START Provided passage

I am, damn it, proud to be English

SIMON COOKE voices below a peculiarly English form of patriotism.  England is a land of emotional understatement and it shows in their form of patriotism. Their emotional understatement serves them well but is rarely understood by outsiders.  I have no feelings similar to those expressed by Cooke below despite being of substantially English ancestry and culturally in many ways English. 

But I am a 5th generation Australian and am very much a product of Australian culture  -- which is a culture of relaxation.  There was a time when Australia had a lot of half-millionaires.  When they got to that stage they decided that further financial progress required too much effort and instead retired to the golf course and fishing  

I am similar. I got into the lower rungs of being a millionaire via real estate investment but many years ago I sold all my properties and concentrated on blogging instead.  My Serbian girlfriend does not understand that decision at all. And her Serbian patriotism is intense

Australian culture is just about the opposite to the hard-driving culture of America and we feel very thankful for that.  America seems insane to us

Take in the view and whisper a little prayer of thanks for the men and women who made this place we call England. Because it is beautiful and we should be proud of those who made it beautiful.

In the latest instalment of The Hookland Chronicles, David writes about an encounter with J. G Ballard, that most suburban of England’s great writers. It starts with Ballard’s advice:

In many ways it was a ride in a BBC cab with J.G. Ballard that led to the creation of Hookland. To be achingly specific it was only one sentence. His advice was: “Concentrate on place, nothing without a sense of it is ever any good.”

Much is said about identity and lived experience. A good deal of it is little more than selfish indulgence and much else is a sort of political cosh to strike down the baddies. But identity matters and Ballard was right as are the Hookland Chronicles: our first, longest and strongest identity is with place. When, in opening his poem in praise of Sussex, Kipling spoke about men having small hearts, he described this truth.

END Provided passage
START Data lines

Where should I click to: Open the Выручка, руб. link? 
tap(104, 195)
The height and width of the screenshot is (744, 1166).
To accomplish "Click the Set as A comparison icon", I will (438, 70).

END Data lines

▸ **Written exercise 1**
In the passage on English patriotism, what advice did J.G. Ballard give during the BBC cab ride?
▸ **Written exercise 2**
Resume the passage on English patriotism, writing on from its final sentence.

▸ **Answer 1**
"Concentrate on place, nothing without a sense of it is ever any good."

▸ **Answer 2**
So my identity isn’t about my sexuality, my gender or my skin colour. Nor is that identity shaped by an intersectionality implied by those things. No, my identity is defined by a series of places, by where I was born in South London, by Hull, my university, by an adult life in the South Pennines, by Upton Park and Bradford City Hall. Above all, my identity is shaped by the place that contains all these places, the thing that defines so much about what I believe and how I feel.

That place is England.

Where to begin? In my last speech as a Bradford councillor, I spoke about the places I’d represented for all those years:

“I was sat on top of Denholme Edge the other day eating a ham and tomato sandwich, admiring the view. Much of what I see from there is Bingley Rural. And it is beautiful. Anyway I was sat there and I got to thinking. Each way I looked, into every nook of the places in that view there was a story – something that had been done to make the place a little better.”

What you see from Denholme Edge is a picture of England. Denholme isn’t a posh or grand place, most of you will never have been there and, if you have, it is most likely just driving through on the A629. Like all the places I represented, Denholme exists because of wool. The town, don’t ever call it a village, was noted for wool sorting, the process of separating the different qualities of wool. Today it is an ordinary place, a mix of flats, back-to-back terraces, a few streets of semi-detached homes and a couple of modern estates. The Edge is the ridge behind the town, running from Edge Bottom up onto Thornton Moor.

Everything we see from that ridge is shaped by men and women over hundreds of years, thousands if we include the shadowy remains of a Roman camp and the last few stones from an Iron Age fort. This is England, a kempt place without wilderness, a place made by men. When we talk about England's ancient woodland or its wonderful landscape - ‘outstanding natural beauty’ as the bureaucrats call it - we are not talking of the truly natural since even the shape of the hills involves the scars of quarrying and agriculture’s management of the land. What we look at from Denholme Edge is a place shaped by the love and care of people, mostly forgotten, who lived in England.

If you look at the Wikipedia page for the song “There’ll Always be an England”, it comes across ever so slightly sneering: “...the song invokes various clichés of English rural life, liberty, and the Empire”. But while it isn’t the greatest song and filled with clichés, it still makes me stand up a little straighter and smile. On occasion singing it will bring a tear to the eye because the song is uncomplicated and unquestioningly proud of England: 

“There'll always be an England

While there's a country lane

Wherever there's a cottage small

Beside a field of grain

There'll always be an England

While there's a busy street

Wherever there's a turning wheel

A million marching feet”

As with all the best patriotism, the sentiment isn’t about the great and good, there is no harking back to glorious victories, ancient monarchs, or great leaders but rather an invoking of the ordinary, of you and me as the definition of England. Everything about England was shaped by the English, not by the list of names you learned in history but, as Kipling’s charm puts it:

 “...the mere uncounted folk 

Of whose life and death is none 

Report or lamentation”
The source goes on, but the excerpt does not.